Methods: In a pilot randomized waitlist-controlled trial (Ontario, Canada), individuals aged ≥18 years with Edinburgh Postnatal Depression Scale (EPDS) scores greater than 9 and who self-identified as a mother to a child aged 0-12 months were randomized 1:1 to Mother Matters (intervention) or usual care (control), with an opportunity to receive the intervention after the study was complete. The primary outcome was protocol feasibility, evaluated through recruitment feasibility, intervention acceptability, and adherence to study follow-up measures. Secondarily, postintervention EPDS scores and remission rates (EPDS < 10) were compared between groups.

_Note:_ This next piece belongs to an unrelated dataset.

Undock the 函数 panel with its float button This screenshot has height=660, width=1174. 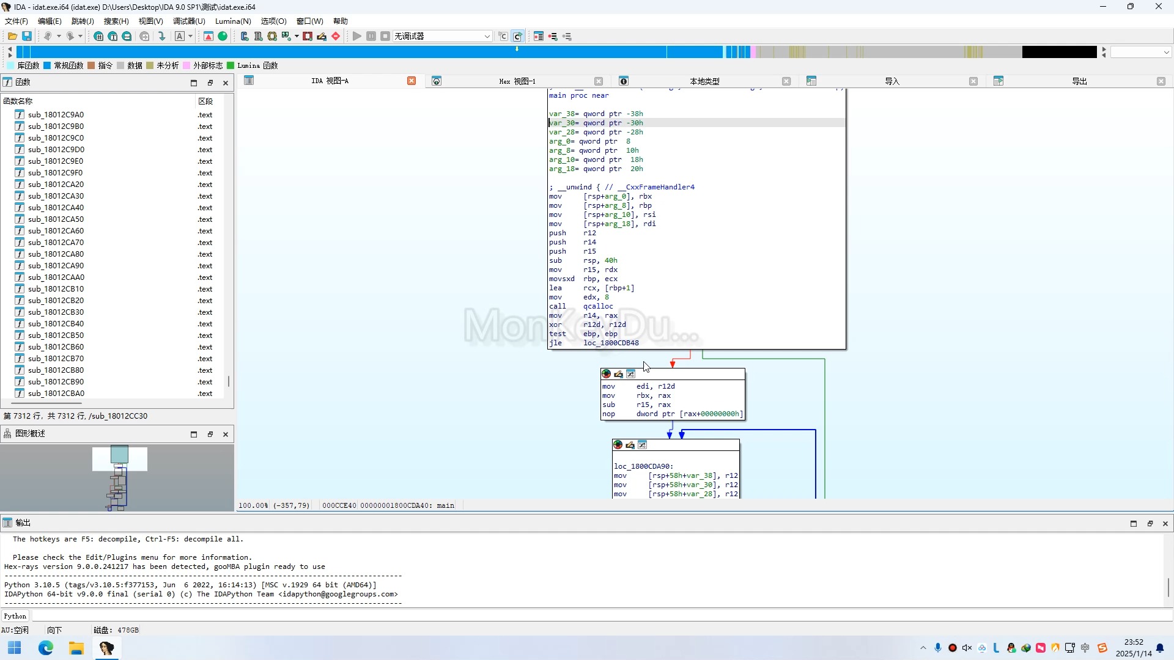pos(211,83)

Results: Ninety-eight participants were randomized (n = 50 intervention; n = 48 control) and seventy-seven (78.6%) completed postintervention questionnaires. About 88% of the intervention group (n = 44) logged into Mother Matters. Almost all topics were rated highly for relevance, there was good group cohesion and good satisfaction with the intervention. Mean (SD) EPDS scores decreased from 14.5 (4.07) to 11.3 (4.54) in the intervention group and 15.0 (3.56) to 12.0 (4.79) among controls (adjusted mean difference [aMD] -0.58, 95% confidence interval [CI]: -2.68 to 1.52), with remission in 37.8% versus 25.0% for intervention group and controls, respectively (χ2 = 1.48; p = .224). Among those with EPDS ≥ 16, the aMD was -3.66 (95% CI: -6.65 to -0.67) with remission in 41.2% in the intervention group versus 10.0% among controls (χ2 = 4.50; p = .06).
Conclusion: This study supports the pursuit of online, therapist-facilitated, discussion board support group strategies for PPD. A large-scale efficacy and cost-effectiveness evaluation of Mother Matters is warranted.
Keywords: e-health; group; postpartum depression.